Some Chinese provinces reliant on hydropower to fuel their electric grids have suffered from limited power supplies or rolling blackouts in recent weeks due to low water levels at source rivers. One such province, Sichuan, recorded a drop in its daily capacity for hydropower generation on August 20 of 55.1 percent. Sichuan contains a stretch of the Yangtze, which is China’s longest river, and thus depends on hydropower for roughly 80 percent of its energy supply. Sichuan is currently experiencing the “least precipitation in [its] history,” according to the Global Times.
Chongqing, a municipality located within Sichuan province, reported multiple wildfires in its mountainous zones over the weekend that required state emergency responses, Xinhua reported on August 22.
“Over 5,000 rescue personnel, including firefighters, armed forces, and professional rescue teams, as well as seven helicopters have been mobilized to put out the fires.
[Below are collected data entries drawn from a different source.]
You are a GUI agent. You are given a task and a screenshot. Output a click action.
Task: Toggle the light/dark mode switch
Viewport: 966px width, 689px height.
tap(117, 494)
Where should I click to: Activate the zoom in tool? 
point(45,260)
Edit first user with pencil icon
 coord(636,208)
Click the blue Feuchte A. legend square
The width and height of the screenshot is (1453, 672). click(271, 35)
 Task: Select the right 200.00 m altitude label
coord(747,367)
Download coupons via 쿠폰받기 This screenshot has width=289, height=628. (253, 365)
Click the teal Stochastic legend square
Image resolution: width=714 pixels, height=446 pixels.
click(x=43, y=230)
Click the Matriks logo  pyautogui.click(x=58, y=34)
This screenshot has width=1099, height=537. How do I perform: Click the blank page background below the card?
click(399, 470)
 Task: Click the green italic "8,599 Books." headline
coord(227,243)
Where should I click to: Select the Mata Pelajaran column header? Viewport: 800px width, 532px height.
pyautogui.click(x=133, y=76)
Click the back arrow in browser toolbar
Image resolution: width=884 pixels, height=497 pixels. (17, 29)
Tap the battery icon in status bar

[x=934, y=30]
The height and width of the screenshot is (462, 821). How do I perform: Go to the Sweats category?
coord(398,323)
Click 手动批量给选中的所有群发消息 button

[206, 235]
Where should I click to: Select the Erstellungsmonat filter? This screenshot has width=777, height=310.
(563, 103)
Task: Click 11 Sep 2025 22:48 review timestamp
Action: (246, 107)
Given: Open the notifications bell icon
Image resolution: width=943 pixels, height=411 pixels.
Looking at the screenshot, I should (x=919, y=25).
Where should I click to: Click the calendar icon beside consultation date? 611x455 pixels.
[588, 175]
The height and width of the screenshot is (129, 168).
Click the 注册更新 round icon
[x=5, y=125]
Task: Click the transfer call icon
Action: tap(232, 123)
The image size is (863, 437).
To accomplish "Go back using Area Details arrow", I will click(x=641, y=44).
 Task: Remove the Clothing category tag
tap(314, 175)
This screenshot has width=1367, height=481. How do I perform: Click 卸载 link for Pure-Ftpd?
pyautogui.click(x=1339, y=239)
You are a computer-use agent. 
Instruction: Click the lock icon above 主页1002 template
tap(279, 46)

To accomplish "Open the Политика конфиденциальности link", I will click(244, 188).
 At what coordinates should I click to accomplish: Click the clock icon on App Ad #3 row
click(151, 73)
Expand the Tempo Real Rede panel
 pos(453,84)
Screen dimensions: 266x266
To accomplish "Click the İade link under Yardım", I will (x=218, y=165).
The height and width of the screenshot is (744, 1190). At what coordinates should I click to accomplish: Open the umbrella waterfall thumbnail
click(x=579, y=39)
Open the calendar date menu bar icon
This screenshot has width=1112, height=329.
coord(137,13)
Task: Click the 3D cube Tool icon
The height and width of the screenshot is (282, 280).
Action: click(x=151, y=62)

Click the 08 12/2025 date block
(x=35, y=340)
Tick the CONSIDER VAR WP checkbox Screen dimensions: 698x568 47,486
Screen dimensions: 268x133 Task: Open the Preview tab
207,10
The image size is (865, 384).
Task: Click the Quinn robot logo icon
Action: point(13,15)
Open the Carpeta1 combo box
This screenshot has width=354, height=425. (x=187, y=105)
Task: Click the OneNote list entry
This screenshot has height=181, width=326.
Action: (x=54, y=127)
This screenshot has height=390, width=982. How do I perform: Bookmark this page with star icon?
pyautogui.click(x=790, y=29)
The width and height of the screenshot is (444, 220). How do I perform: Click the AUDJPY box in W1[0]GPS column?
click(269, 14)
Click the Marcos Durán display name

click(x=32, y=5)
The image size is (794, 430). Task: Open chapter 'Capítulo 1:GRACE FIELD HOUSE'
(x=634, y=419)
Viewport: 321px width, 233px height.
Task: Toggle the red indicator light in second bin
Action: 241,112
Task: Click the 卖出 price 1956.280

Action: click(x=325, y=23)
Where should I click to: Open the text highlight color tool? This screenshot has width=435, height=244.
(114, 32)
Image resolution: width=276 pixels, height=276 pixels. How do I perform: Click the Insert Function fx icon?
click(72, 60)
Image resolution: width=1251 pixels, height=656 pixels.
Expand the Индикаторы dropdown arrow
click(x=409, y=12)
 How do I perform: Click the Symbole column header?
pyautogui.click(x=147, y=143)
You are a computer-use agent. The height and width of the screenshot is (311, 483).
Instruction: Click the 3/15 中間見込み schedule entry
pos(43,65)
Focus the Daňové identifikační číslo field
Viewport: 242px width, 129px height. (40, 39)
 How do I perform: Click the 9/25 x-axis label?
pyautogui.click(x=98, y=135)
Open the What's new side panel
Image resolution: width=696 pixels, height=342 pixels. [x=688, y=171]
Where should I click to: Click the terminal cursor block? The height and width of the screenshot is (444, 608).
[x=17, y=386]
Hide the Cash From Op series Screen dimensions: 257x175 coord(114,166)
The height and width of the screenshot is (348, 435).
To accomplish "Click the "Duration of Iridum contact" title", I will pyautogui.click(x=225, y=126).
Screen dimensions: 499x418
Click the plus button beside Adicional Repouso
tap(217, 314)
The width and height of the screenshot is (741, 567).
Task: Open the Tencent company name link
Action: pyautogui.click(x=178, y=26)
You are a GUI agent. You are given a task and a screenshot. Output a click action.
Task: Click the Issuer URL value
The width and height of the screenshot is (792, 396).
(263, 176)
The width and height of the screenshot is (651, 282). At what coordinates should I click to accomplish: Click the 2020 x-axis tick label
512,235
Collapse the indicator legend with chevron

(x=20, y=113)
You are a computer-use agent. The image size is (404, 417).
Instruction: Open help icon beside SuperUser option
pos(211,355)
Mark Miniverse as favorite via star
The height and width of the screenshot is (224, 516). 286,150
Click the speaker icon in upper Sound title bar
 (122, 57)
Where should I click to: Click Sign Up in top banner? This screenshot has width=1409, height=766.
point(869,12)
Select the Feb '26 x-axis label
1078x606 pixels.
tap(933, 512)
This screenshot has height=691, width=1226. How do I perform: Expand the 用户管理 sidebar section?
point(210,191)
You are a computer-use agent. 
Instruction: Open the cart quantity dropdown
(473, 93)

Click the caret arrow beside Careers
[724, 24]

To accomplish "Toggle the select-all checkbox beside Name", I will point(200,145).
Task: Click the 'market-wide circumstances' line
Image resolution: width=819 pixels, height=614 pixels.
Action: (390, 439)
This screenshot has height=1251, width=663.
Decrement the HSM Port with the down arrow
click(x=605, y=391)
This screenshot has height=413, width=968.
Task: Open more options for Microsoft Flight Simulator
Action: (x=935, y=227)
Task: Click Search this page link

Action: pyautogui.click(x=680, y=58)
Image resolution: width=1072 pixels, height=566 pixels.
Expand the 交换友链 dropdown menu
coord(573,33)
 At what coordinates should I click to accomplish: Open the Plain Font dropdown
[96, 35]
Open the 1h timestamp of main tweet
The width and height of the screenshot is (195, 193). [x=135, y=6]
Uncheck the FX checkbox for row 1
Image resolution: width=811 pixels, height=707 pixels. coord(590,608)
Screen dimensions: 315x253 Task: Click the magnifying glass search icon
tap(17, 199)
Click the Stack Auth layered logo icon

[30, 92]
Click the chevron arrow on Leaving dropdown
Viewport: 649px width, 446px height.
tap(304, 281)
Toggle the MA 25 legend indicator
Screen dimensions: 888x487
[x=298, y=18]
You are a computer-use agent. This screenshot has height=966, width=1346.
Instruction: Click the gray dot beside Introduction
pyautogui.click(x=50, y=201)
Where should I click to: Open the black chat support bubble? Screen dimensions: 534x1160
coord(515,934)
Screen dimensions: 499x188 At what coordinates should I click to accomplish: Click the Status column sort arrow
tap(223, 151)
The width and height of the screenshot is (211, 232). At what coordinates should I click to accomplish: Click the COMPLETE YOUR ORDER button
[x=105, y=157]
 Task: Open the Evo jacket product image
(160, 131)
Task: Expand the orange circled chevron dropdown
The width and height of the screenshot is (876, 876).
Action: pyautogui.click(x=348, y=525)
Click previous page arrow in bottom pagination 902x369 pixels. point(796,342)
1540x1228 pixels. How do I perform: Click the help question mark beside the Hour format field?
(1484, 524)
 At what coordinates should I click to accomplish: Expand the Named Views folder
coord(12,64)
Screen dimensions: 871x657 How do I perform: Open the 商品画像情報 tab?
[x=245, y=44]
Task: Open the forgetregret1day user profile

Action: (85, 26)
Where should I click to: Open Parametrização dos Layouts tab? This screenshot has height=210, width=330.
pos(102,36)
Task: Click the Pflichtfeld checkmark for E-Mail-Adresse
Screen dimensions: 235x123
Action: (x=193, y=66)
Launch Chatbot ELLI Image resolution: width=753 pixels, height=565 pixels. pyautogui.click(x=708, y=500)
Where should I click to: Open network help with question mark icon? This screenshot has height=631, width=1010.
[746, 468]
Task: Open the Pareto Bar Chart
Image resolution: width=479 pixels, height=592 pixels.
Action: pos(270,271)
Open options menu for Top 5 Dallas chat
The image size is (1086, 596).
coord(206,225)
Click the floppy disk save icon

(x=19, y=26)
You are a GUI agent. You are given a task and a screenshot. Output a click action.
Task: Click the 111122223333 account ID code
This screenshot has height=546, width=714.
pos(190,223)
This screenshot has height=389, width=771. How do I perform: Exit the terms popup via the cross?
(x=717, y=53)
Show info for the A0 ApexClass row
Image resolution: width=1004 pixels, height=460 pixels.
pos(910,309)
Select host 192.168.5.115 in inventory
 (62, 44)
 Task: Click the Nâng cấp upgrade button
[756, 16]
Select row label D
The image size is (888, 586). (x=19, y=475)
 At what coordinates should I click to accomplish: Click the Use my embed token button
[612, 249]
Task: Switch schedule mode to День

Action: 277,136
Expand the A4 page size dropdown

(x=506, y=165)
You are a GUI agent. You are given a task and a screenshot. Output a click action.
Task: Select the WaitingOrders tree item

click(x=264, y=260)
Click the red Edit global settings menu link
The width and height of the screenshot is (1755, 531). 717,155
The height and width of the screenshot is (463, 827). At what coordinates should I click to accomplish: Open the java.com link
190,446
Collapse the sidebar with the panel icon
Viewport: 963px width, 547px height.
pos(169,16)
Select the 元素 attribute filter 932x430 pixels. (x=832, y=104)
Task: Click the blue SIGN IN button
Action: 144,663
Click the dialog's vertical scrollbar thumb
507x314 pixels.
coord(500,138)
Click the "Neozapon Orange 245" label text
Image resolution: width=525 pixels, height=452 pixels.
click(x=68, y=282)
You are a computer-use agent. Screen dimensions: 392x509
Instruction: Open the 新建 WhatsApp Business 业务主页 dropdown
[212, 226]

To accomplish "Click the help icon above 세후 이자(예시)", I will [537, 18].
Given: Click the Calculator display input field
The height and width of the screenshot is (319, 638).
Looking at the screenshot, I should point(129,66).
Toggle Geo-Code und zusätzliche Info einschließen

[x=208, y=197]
More than 1,500 people have been evacuated to safe places,” according to China’s official state press agency.
The Global Times on Monday relayed the following concerning the potential of southern China’s drought to devastate the nation’s overall food supply:
The mid-late August is a key period for autumn grain corps to grow in the middle and lower stream of the Yangtze River […] the persisting heat wave plus drought will reduce the yield of crops such as corn and soybean. […] [A]reas with well-functioning irrigation systems can help crops resist the impact of drought, places without irrigation system may bear more impact of the extreme weather.
The Ministry of Agriculture and Rural Affairs held a conference on Friday saying that local governments should continue to spray drought-resistant and water-retaining agent in areas lacking irrigation and watering conditions. For the more severely affected areas, localities should harvest early and develop regenerated rice or late-autumn crops.
China’s agricultural irrigated land accounts for half of the country’s total arable area and yields “75 percent of the nation’s grains and 90 percent of economic crops,” according to 2021 data from China’s Ministry of Water Resources cited by the Global Times on August 22.